▸ **Items from a dataset**:
--
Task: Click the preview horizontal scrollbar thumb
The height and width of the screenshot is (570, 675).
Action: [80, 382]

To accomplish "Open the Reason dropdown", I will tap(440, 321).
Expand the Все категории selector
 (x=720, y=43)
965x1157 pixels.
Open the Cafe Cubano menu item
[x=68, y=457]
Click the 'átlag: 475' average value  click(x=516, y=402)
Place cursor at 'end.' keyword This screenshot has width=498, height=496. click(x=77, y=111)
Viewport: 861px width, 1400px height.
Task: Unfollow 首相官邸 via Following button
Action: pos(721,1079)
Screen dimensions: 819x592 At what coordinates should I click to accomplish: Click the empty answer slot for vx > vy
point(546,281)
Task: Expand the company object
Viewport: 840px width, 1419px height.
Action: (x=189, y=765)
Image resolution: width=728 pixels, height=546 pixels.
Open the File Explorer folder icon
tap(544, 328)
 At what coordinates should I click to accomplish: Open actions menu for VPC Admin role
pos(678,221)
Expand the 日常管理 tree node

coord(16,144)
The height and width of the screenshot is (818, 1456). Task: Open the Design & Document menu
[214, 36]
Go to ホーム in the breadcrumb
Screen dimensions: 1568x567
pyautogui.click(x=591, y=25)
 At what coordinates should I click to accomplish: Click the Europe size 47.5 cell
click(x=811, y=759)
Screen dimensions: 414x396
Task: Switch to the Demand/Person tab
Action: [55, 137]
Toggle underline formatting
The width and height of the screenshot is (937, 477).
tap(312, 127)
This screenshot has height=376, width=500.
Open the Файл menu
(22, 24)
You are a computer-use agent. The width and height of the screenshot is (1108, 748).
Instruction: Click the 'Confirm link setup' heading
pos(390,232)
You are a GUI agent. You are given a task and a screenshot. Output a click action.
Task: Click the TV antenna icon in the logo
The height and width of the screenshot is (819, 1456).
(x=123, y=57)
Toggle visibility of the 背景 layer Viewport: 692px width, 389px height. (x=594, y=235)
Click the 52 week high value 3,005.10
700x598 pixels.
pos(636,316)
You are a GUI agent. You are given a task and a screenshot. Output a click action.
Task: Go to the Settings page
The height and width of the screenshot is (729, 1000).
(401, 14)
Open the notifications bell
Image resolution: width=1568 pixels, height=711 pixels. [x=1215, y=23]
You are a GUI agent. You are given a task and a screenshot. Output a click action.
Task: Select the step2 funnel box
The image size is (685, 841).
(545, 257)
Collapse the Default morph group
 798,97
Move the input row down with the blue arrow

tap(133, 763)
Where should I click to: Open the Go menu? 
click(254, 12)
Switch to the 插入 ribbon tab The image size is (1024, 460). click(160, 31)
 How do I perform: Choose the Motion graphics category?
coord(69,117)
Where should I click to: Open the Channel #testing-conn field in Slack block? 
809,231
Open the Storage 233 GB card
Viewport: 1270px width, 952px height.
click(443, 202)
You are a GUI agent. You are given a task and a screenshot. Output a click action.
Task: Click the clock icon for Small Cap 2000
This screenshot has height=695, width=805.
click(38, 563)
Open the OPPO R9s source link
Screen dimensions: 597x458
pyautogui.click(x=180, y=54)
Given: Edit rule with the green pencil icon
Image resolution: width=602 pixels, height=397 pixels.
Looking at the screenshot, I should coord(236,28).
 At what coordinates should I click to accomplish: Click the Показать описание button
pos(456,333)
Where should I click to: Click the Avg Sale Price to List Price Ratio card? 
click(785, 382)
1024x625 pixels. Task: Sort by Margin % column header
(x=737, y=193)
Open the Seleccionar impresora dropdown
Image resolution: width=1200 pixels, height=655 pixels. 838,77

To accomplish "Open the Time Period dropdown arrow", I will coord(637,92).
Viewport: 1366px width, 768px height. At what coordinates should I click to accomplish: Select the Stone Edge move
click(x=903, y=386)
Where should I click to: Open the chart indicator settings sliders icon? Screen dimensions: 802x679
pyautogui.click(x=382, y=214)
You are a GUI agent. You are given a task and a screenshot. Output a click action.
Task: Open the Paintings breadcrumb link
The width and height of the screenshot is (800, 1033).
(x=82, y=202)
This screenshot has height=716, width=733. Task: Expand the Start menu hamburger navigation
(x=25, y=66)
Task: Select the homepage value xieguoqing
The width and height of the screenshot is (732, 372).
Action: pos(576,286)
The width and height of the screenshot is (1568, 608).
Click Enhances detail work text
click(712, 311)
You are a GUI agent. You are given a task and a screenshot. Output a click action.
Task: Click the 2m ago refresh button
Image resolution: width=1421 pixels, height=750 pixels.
--
▸ **Task details**: What are the lines from the one with "The width and height of the screenshot is (800, 1033)." through the end of the records above? Set them down exactly, both ends included, and nothing else.

▸ **Output for this exercise**:
The width and height of the screenshot is (800, 1033).
(x=82, y=202)
This screenshot has height=716, width=733. Task: Expand the Start menu hamburger navigation
(x=25, y=66)
Task: Select the homepage value xieguoqing
The width and height of the screenshot is (732, 372).
Action: pos(576,286)
The width and height of the screenshot is (1568, 608).
Click Enhances detail work text
click(712, 311)
You are a GUI agent. You are given a task and a screenshot. Output a click action.
Task: Click the 2m ago refresh button
Image resolution: width=1421 pixels, height=750 pixels.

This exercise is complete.